To generate Q-Learning Table in csv format for Tic Tac Toe Game run:
pip install -r requirements.txt
python q_learn.pyQ-Learning Table output example:
| State | A1 | A2 | A3 | A4 | A5 | A6 | A7 | A8 | A9 |
|---|---|---|---|---|---|---|---|---|---|
| o-- --x ox- | - | -9.1 | -9.1 | -7.4 | -9.1 | - | - | - | -9.1 |
| -x- oox -x- | 7.2 | - | -0.18 | - | - | - | 7.12 | - | -0.18 |
where:
State - state on the 3x3 board, describes by 9 chars string, where '-' for empty cell, 'x' and 'o';
for example, the board state for the image above is 'oxx -ox --o';
A1, ..., A9 - agent rewards for move to cell 1-9 for current State, higher value - the action is preferable.
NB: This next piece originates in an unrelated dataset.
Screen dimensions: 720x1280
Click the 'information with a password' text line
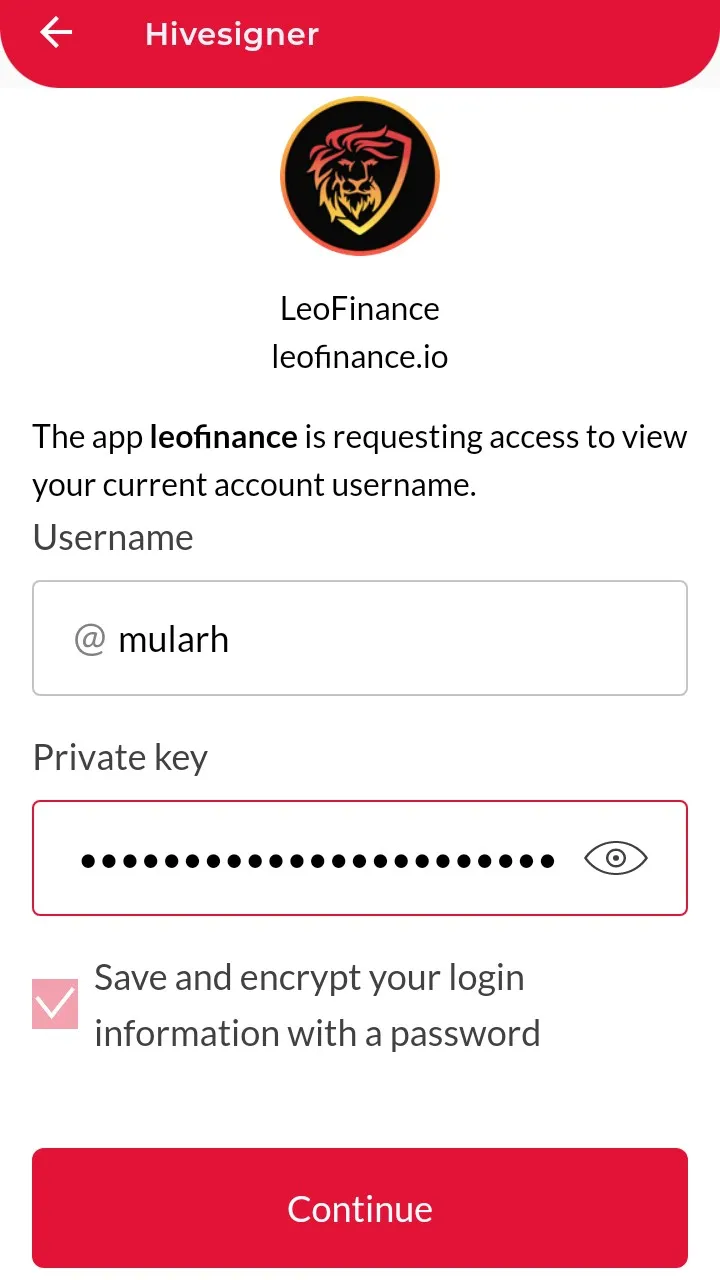tap(317, 1033)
The actions on gameboard are:
| 1 | 2 | 3 |
-------------
| 4 | 5 | 6 |
-------------
| 7 | 8 | 9 |
2 files are generated for convenience: q-table-x.csv and q-table-o.csv for X-player and O-player moves. They may be joined, because files contains unique states.
The core of the algorithm is a Bellman equation:
Q[state][action] = (1 - alpha) * Q[state][action] + alpha * (reward + gamma * max(Q[next_state]))
where:
alpha - learning rate, determines to what extent newly acquired information overrides old information (0..1);
gamma - discount factor, determines the importance of future rewards (0..1);
reward - reword for move, which changes state to next_state.
This algorithm is tuned.
Tuned algorithm doesn't use constant alpha and gamma. They calculated by:
alpha = gamma = min(i / N, 0.9)
where i - the training iteration, N - the total training cycles.
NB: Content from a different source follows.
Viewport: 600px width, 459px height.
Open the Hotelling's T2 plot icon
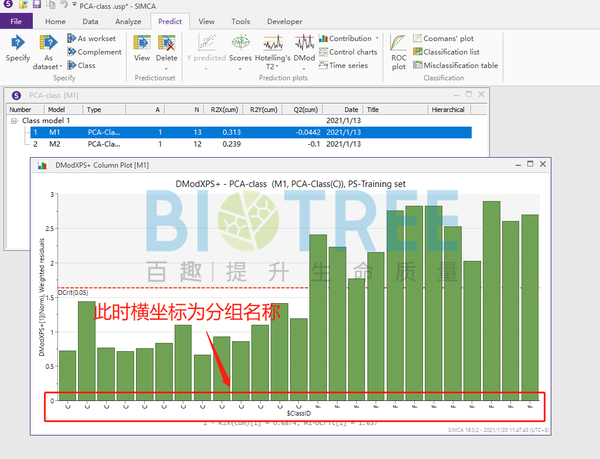click(273, 42)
The formula is corrected to
Q[state][action] = (1 - alpha) * Q[state][action] + alpha * (reward + gamma * -max(Q[next_state]))
because the next state belongs to opponent's move. But the benefits of the opponent are the penalty of the current player. The penalty is a negative value.
In general penalty = -1 and reward = 0 are used. Tuned algorithm uses:
reward = max_step_count * penalty
where max_step_count = 9.
Q-Learning Table is better distinguishes the winning, if reward is propagated to the first move of the party without blur.
Nine moves with -1 penalty is compensated by reward.